The first International Architectural Model Festival was put on show in Budapest by KÉK in 2008. The theme of the exhibition focusing on tender models inspired 60 offices from 20 countries to participate in this large scale event organized in KÉK’s centre at Servita square.
The 2010 Architectural Model Festival investigated the relationship of designer practices and cultural infrastructure. Museums and art institutions have been at the forefront of recent urban development programs, establishing new nodes in the global network of cities. This trend has also shifted the role of such establishments from sites representing static national and local identities to open and activist public platforms inviting discourses on the cultures and identities of modern democracies. The main topics of the festival explored this process through introducing current issues of Hungarian institutions and their architecture, and by raising internationally new, so far undeveloped issues. These themes also developed links between shared discourses of the architectural model as a genre and the museum as a platform.

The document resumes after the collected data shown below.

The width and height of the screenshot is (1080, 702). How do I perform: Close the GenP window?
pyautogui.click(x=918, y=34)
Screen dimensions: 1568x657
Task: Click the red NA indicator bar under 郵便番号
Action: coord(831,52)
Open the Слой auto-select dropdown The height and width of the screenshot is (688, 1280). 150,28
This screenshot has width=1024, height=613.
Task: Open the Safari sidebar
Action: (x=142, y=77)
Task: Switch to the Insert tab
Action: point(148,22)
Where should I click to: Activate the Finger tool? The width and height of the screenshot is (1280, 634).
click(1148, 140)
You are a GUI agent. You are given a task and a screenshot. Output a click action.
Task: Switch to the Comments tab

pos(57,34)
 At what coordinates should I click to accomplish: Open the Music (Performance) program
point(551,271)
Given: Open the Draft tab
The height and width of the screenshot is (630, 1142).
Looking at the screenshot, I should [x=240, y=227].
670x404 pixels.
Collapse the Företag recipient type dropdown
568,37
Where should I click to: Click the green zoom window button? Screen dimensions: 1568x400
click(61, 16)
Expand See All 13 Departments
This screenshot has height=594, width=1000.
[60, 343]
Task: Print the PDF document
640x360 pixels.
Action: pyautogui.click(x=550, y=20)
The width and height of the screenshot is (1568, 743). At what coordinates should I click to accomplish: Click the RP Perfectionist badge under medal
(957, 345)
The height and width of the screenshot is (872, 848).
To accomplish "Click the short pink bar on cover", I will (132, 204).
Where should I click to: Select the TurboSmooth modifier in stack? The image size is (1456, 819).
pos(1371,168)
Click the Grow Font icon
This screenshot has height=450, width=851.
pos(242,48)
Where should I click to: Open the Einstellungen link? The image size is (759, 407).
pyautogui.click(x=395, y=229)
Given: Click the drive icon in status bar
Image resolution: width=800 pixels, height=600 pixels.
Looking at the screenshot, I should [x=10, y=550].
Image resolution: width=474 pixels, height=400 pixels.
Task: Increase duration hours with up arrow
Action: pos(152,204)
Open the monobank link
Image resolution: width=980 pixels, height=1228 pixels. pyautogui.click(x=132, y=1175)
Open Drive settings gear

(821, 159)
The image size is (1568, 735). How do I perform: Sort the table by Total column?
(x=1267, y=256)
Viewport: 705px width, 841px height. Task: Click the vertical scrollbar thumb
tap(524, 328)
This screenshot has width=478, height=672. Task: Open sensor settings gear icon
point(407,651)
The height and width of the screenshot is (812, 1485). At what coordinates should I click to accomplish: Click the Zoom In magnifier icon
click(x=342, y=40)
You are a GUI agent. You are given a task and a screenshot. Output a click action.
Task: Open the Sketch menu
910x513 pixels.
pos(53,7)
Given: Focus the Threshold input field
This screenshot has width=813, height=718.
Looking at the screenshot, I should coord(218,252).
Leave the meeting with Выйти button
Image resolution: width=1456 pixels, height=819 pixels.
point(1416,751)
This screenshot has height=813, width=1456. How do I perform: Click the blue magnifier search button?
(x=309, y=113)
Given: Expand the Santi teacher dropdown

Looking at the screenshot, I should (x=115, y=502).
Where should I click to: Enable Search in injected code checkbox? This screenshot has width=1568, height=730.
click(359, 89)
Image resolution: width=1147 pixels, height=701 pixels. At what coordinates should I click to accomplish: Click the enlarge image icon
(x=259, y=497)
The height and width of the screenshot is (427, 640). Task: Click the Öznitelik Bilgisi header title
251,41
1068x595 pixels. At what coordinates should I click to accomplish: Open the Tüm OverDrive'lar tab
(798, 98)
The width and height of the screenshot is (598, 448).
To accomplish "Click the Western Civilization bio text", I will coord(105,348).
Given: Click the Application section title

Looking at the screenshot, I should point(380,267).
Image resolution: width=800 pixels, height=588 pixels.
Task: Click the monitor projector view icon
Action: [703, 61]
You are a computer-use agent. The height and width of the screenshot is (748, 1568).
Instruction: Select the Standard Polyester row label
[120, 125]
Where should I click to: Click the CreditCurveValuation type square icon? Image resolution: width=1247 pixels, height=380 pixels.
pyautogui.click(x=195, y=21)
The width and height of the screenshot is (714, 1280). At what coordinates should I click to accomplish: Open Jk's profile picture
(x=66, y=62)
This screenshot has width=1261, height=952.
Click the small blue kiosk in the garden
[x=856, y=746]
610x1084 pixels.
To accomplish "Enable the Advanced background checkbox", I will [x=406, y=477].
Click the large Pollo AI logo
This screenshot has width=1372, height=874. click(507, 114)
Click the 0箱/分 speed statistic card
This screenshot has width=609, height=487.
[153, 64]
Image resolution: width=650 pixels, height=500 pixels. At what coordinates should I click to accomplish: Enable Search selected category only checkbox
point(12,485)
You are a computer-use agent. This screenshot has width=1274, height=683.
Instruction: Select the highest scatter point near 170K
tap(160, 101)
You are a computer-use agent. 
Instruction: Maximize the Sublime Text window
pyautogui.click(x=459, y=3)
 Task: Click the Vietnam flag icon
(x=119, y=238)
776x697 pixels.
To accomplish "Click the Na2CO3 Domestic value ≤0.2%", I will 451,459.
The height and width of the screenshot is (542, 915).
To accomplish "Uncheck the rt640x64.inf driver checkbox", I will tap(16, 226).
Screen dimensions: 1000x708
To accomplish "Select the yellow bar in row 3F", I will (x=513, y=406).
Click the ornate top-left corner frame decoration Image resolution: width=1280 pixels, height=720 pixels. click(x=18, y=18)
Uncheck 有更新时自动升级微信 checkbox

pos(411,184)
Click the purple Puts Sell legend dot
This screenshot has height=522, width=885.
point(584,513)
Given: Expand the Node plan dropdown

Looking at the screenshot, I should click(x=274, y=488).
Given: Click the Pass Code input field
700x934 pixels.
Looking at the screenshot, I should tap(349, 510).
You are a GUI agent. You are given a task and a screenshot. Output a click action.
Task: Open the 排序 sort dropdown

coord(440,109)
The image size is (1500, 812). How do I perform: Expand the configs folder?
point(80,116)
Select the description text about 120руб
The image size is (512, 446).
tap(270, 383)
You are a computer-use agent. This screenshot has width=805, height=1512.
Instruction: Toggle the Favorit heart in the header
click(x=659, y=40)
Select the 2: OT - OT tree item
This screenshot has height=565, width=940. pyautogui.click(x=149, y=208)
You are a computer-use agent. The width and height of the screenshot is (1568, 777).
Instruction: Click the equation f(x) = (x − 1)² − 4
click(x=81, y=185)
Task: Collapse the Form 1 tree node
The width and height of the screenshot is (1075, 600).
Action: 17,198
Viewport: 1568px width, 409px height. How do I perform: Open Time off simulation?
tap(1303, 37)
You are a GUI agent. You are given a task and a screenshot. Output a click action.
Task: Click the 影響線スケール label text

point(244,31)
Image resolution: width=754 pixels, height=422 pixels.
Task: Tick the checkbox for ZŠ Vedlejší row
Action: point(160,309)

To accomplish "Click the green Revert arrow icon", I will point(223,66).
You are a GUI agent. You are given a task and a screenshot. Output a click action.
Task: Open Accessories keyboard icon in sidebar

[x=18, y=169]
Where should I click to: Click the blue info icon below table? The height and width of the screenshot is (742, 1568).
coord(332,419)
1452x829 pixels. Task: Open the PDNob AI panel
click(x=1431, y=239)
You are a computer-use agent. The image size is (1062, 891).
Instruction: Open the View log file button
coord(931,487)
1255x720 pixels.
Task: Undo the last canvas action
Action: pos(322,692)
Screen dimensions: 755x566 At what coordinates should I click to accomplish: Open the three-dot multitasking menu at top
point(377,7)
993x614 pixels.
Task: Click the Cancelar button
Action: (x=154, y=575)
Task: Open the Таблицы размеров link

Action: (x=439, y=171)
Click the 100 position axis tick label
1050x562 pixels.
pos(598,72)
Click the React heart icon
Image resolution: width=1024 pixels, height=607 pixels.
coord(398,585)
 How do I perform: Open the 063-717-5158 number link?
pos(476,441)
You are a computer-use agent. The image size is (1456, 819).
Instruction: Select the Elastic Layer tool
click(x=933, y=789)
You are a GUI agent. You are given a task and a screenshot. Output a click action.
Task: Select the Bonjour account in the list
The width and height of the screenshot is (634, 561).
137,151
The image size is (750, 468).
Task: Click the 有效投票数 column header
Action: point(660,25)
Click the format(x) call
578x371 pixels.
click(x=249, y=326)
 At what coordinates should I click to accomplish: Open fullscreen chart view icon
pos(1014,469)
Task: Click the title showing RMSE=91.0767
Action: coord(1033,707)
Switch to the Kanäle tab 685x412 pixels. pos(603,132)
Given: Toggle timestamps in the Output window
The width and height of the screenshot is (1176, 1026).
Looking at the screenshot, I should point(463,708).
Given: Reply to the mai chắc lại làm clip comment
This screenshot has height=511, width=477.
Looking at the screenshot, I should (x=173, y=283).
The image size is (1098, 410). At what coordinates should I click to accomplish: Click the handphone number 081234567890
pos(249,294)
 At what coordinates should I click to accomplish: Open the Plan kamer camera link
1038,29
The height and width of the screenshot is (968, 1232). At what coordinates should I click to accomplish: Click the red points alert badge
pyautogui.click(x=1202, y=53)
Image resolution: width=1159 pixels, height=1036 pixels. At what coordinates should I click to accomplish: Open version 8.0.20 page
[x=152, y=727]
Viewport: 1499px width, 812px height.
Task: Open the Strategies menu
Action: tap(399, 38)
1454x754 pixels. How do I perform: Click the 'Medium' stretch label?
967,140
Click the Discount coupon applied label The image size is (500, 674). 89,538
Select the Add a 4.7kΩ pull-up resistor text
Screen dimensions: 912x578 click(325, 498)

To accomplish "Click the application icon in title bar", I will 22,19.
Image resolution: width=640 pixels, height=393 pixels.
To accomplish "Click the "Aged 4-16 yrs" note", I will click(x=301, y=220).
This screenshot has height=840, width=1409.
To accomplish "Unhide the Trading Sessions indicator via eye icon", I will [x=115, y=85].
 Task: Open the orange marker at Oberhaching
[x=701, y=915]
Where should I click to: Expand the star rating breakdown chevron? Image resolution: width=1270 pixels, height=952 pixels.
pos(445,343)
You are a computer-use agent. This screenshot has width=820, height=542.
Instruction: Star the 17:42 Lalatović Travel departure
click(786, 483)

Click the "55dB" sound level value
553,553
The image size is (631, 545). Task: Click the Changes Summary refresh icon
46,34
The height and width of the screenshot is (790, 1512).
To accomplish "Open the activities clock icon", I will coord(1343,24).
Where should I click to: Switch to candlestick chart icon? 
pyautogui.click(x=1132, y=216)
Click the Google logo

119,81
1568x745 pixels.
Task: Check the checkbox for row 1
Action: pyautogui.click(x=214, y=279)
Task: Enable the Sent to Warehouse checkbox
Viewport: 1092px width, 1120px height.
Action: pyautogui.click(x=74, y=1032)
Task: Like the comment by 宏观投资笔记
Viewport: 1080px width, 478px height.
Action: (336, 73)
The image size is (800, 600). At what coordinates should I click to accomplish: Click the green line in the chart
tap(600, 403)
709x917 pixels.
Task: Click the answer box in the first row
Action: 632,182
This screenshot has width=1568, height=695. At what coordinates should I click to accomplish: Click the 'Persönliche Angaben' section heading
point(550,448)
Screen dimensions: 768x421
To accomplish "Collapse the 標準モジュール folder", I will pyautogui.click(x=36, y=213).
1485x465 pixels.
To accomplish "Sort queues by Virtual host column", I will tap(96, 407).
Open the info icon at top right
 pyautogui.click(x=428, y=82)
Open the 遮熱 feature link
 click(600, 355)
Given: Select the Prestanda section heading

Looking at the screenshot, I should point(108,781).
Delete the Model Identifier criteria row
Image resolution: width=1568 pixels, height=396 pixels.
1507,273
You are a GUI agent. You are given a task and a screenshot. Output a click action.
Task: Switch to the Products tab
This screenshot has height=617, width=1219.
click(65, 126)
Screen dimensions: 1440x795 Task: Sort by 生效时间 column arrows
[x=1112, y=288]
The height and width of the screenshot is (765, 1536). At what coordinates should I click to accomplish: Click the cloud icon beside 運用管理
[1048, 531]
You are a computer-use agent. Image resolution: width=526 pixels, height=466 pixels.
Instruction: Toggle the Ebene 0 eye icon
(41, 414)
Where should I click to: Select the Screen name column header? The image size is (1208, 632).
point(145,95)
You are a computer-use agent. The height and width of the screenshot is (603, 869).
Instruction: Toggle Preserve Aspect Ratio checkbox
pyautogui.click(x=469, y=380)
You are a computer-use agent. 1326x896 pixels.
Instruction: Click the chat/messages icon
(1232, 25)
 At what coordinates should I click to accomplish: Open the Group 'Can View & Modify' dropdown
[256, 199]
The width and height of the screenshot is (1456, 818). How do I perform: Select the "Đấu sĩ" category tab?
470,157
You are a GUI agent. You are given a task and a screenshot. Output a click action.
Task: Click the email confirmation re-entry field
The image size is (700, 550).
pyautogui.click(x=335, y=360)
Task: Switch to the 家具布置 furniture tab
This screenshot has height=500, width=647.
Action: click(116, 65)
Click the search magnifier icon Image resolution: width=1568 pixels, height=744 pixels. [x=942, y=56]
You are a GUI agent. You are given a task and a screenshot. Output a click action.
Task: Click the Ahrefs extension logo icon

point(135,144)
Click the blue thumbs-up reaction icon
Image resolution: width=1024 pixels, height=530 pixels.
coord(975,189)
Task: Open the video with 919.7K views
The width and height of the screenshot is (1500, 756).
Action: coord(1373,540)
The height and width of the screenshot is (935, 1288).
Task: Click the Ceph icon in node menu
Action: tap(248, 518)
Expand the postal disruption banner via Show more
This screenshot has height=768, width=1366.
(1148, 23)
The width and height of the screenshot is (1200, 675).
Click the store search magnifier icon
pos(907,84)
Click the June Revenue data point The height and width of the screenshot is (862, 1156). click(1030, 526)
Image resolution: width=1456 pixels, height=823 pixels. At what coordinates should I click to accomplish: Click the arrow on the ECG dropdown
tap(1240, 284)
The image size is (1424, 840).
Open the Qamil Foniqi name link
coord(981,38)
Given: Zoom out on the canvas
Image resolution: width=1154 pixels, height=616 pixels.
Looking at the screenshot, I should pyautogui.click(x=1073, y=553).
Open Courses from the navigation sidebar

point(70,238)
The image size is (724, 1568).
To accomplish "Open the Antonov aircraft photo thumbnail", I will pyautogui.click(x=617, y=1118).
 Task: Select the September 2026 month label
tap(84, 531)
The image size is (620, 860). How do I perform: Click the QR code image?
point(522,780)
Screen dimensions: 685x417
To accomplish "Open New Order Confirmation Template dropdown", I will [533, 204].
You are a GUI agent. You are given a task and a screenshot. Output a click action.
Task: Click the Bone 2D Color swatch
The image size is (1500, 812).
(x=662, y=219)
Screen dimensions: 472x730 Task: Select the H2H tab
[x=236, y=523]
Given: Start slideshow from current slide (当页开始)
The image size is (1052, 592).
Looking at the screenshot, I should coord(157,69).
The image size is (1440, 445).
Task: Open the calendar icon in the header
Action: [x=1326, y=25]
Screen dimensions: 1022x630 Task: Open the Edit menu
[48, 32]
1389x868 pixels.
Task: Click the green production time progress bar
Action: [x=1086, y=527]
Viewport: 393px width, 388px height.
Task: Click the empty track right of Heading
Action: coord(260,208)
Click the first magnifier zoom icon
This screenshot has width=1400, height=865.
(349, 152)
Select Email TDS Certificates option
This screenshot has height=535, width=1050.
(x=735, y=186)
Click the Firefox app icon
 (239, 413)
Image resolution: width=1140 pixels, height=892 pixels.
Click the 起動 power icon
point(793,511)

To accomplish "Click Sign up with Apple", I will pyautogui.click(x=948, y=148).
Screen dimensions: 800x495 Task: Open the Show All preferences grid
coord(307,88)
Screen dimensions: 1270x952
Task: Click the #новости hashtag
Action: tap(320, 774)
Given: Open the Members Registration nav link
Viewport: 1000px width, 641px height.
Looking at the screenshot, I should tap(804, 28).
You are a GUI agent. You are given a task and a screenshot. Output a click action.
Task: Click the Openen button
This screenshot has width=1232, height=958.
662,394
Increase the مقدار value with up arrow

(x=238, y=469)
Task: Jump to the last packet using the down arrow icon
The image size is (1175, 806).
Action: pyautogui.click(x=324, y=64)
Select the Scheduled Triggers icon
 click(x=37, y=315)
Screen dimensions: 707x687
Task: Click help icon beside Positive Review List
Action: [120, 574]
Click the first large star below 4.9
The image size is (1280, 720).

The third architectural model festival focused on the rarely accessible 1:500 wooden scale model of Budapest. KÉK has made the city model accessible to 3000 visitors. The theme of the festival looked at the role of modeling in thinking about urbanity. While architectural models generally represent spatial concepts, modeling in urban design has also been used in innovative ways to understand processes, data and change. The 2013 edition thus looked at modeling at different scales and in various media to reveal how cities work and to help designers and city dwellers work together in shaping urban spaces and processes.